SEC Commissioner Peirce Says New Crypto Law Needed for Clarity and Guidance
Long-time crypto advocate and SEC Commissioner Hester Peirce told the Security Traders Association in Washington today that she would like to see new law to provide clarity for the industry and that she’s been disappointed with the SEC under Chair Gary Gensler.
Peirce described her change in stance over the prospect of legislation relative to optimism when Gensler came to the SEC “with a tremendous amount of knowledge about crypto” as an opportunity to set up a new approach to crypto regulation – namely an oversight regime that indicates when certain disclosure rules apply to certain crypto assets and when.
“We haven’t really done anything except some enforcement actions,” she said. “So I think it is a good time for legislation.”
The commissioner did, however, gesture at the market chaos of the past seven months, which has spurred interest in new legislative efforts as well as more aggressive regulation of crypto.
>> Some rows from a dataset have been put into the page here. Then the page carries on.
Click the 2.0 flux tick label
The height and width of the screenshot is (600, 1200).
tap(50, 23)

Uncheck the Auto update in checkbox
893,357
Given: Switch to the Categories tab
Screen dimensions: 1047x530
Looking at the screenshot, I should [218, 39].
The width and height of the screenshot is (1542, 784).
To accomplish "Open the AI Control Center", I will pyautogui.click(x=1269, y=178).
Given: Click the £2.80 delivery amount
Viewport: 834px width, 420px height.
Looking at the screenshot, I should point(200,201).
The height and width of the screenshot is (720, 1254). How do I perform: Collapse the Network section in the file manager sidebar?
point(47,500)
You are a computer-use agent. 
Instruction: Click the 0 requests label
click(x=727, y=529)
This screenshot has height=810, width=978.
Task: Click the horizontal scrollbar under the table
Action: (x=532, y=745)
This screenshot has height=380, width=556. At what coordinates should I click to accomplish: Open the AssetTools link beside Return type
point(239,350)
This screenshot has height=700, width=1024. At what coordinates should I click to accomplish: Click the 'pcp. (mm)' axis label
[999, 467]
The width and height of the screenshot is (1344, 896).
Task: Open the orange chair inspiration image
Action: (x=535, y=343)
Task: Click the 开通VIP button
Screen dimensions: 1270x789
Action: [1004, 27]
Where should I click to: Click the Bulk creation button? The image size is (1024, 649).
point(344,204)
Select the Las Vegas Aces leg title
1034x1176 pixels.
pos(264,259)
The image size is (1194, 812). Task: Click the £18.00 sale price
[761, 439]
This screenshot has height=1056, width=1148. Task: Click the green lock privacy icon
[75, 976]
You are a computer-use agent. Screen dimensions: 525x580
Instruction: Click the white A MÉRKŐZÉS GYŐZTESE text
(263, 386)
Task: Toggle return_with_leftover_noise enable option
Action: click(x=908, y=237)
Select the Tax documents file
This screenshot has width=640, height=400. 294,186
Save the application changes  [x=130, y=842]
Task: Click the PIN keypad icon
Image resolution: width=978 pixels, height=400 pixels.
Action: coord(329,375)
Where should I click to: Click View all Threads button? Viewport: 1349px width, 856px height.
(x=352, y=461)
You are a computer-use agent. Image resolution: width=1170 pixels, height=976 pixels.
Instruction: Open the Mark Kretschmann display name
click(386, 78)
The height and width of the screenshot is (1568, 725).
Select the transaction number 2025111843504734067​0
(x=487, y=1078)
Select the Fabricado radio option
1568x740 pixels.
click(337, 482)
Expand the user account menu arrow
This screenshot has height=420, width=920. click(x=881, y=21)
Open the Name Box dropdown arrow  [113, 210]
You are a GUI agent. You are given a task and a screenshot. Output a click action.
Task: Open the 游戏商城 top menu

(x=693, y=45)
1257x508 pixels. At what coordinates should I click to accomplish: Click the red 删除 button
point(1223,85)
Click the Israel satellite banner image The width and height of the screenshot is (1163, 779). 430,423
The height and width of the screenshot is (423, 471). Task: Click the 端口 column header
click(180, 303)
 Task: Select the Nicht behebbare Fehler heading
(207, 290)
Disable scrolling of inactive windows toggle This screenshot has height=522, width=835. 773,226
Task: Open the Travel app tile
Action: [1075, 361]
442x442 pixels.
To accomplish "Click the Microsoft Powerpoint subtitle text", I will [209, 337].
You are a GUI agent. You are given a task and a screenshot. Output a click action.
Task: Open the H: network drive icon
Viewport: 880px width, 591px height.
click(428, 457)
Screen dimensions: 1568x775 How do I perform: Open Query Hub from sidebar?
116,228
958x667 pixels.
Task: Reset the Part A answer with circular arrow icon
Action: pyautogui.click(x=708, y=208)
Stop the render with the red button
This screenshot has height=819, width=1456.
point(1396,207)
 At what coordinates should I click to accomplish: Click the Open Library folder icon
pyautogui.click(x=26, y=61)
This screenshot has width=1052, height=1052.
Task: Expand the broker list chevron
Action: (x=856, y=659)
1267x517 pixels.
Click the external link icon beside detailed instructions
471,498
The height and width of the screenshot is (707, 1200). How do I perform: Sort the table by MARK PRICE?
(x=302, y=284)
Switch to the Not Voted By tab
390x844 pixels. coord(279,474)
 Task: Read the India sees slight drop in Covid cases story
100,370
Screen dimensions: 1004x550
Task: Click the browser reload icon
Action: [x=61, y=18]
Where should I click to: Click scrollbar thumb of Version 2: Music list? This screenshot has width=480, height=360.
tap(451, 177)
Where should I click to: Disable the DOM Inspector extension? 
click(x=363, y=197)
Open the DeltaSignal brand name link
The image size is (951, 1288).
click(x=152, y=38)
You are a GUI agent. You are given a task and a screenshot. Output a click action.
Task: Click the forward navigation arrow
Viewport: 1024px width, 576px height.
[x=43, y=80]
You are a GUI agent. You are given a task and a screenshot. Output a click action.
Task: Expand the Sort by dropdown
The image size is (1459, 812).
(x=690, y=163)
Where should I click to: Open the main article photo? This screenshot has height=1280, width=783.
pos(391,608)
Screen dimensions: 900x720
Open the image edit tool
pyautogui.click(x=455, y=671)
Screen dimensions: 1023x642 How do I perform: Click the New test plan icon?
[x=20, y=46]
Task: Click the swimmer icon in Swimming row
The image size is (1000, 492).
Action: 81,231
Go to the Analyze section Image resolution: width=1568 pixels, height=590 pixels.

“Obviously there are lessons that apply equally to crypto markets as to regular markets and some people in the crypto markets have been learning those lessons recently and people in the traditional markets probably could have warned them of some of those things,” Peirce said.
Peirce's comments come as one of the most conspicuous pushes on crypto legislation would carve out greater authority for the Commodity Futures Trading Commission. The other Republican commissioner at the SEC, Mark Uyeda, has similarly criticized the commission's approach, namely foregoing the rulemaking process in favor of what critics decry as "regulation-by-enforcement."
Peirce is best known in the industry for her Token Safe Harbor Proposal 2.0, which would create a three-year safe harbor period in which developers would be allowed to distribute tokens to facilitate participation in and development of a functional or decentralized network, exempt from the registration requirements of the federal securities laws, so long as certain disclosure and other conditions are met.